KBNLresearch / omSipCreator

Create ingest-ready SIPs from batches of optical media images
Apache License 2.0
7 stars 0 forks source link

Add info from Isobuster / dBpoweramp log files as event metadata #27

Open bitsgalore opened 7 years ago

bitsgalore commented 7 years ago

From the PREMIS Data Dictionary:

http://www.loc.gov/standards/premis/v3/premis-3-0-final.pdf

Page 16:

All events have outcomes (success, failure, etc.). Some events also have outputs; for example, the execution of a program creates a new file object. The semantic units eventOutcome and eventOutcomeDetail are intended for documenting qualitative outcomes. For example, if the event is an act of format validation, the value of eventOutcome might be a code indicating the object is fully valid. Alternatively, it might be a code indicating the object is not fully valid, and eventOutcomeDetail could be used to describe all anomalies found. If the program performing the validation writes a log of warnings and error messages, a second instance of eventOutcomeDetail could be used to store or point to that log. If an event creates objects that are stored in the repository, those objects should be described as entities with a complete set of applicable metadata and associated with the event by links. Some additional aspects of an event other than its outcomes or outputs might be recorded, such as the specific parameters used during a migration event, the nature of the operation (automated, manual or semi-automated) and so on. Such information can be recorded in eventDetail.

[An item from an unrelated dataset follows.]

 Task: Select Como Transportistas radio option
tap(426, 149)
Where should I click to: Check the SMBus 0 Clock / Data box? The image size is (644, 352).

So detailed log contents should probably go to eventOutcomeDetail and/or eventDetail.

Isobuster log is only a status code. dBPoweramp extraction is very elaborate. Example:

dBpoweramp Release 16.1 Digital Audio Extraction Log from 29 March 2017 14:26

Drive & Settings
----------------

Ripping with drive 'I:   [TEAC     - DV-W5600S       ]',  Drive offset: 48,  Overread Lead-in/out: No
AccurateRip: Active,  Using C2: No,  Cache: 1024 KB,  FUA Cache Invalidate: No
Pass 1 Drive Speed: Max,  Pass 2 Drive Speed: Max
Ultra::  Vary Drive Speed: No,  Min Passes: 2,  Max Passes: 4,  Finish After Clean Passes: 2
Bad Sector Re-rip::  Drive Speed: Max,  Maximum Re-reads: 34

Encoder: FLAC -compression-level-5
DSP Effects / Actions: -dspeffect1="ReplayGain= -r128lufs={qt}-18{qt}"

Extraction Log
--------------

Track 1:  Ripped LBA 0 to 873 (0:11) in 0:06. Filename: E:\testiromlab\kb-c91bbfda-147a-11e7-93d2-00237d497a29\d03ae636-147a-11e7-a687-00237d497a29\01._
  Secure  [Pass 1 & 2, Ultra 1 to 2]
  CRC32: 94B94128     AccurateRip CRC: 205C83DB (CRCv2)     [DiscID: 007-00008d92-00036343-33008007-1]

Track 2:  Ripped LBA 873 to 2220 (0:17) in 0:09. Filename: E:\testiromlab\kb-c91bbfda-147a-11e7-93d2-00237d497a29\d03ae636-147a-11e7-a687-00237d497a29\02._
  Secure  [Pass 1 & 2, Ultra 1 to 2]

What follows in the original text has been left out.